DF: Agreed. The key to Coriolanus, I think—and also the source of renewed interest in the play in recent years—is the enigmatic nature of the character. His hubris is clear, but so is his charisma… and in terms of actual politics, he could be seen as an analogue to pretty much any point on the spectrum. (Sidebar: Volumnia as a kind of Roman Rose Kennedy would be fun!) To me, Hiddleston is our contemporary Olivier. He’s more aristocratically handsome and elegant than, say, Kenneth Branagh, and Hiddleston also has—as one wants in Shakespeare—a distinctive and mellifluous voice, with immaculate diction. But there’s a welcome directness and simplicity to his acting. The tools don’t call attention to themselves—they serve the storytelling. Here, he does the smartest thing he can do, which is to leave Coriolanus as an enigma. (Plus we get to see him take a shower on stage: that’s a win-win.)
CK: If we’re going to mention actors who are equally handsome and accomplished, we must also acknowledge Hadley Fraser as Aufidius, leader of Volscians. Someone from the U.K. could probably speak to this with more specificity than myself, but it was interesting that Rourke seemed to conceptualize the Volscians as country folk, with thick regional accents and brusque manners. It definitely works, and Fraser is a strong, hearty foil to Hiddleston’s patrician bearing. (Also no slouch in the looks department: the wonderful Alfred Enoch as Titus Lartius.)
DF: Yes to all that. Really, in terms of sex appeal, no Hollywood blockbuster cast has anything on this group. And it isn’t only the males. Birgitte Hjort Sørensen is stunningly beautiful as well as emotionally translucent as Virgilia. (She was similarly riveting on Broadway in Les Liaisons Dangereuses—how is she not a star?) She’s wonderfully complemented here by the great Deborah Findlay, who has granite-like strength as Volumnia, but also a level of vulnerability we don’t always get. I also enjoyed Mark Gatiss, a favorite from Doctor Who and Game of Thrones, whose upper-crusty, foppish Menenius contributes a few welcome moments of lightness amidst the blood and gloom.

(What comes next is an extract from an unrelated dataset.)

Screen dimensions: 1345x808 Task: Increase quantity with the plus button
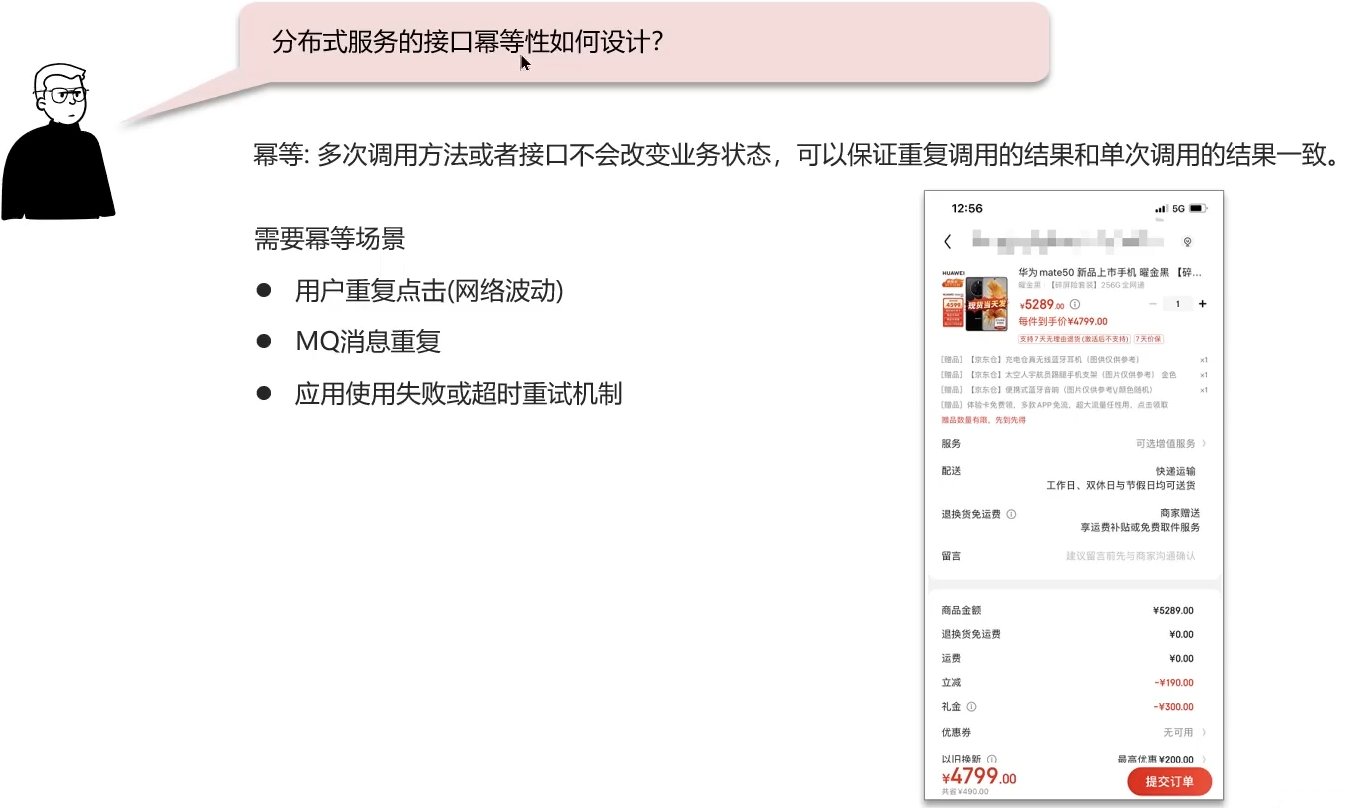coord(1202,304)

CK: Volumnia’s ability to exert influence over Coriolanus made sense here in the interplay between Findlay and Hiddleston, in a way that it rarely does. It helps that Findlay is equally adept at bawdy humor and noble bearing. I’ve often seen the character played either as beatific or nakedly ruthless. This is a case, though, where every role is cast from strength. (The production utilizes a small ensemble of 13.)

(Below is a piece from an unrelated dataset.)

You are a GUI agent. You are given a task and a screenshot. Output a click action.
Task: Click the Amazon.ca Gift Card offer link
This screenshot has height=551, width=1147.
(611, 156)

DF: Your comment on the size of the ensemble brings me back to my first point—the major advantage of immediacy that you get in a theater the size of Donmar. The largest of the National’s three theaters—the Olivier—with its massive stage and 1,000-plus capacity, has some obvious pluses for a play about war. But what’s so wonderful here—and it really translates to the film—is the human scale of this play. But don’t take our word for it/ You can still watch it, free of charge, on YouTube through June 11.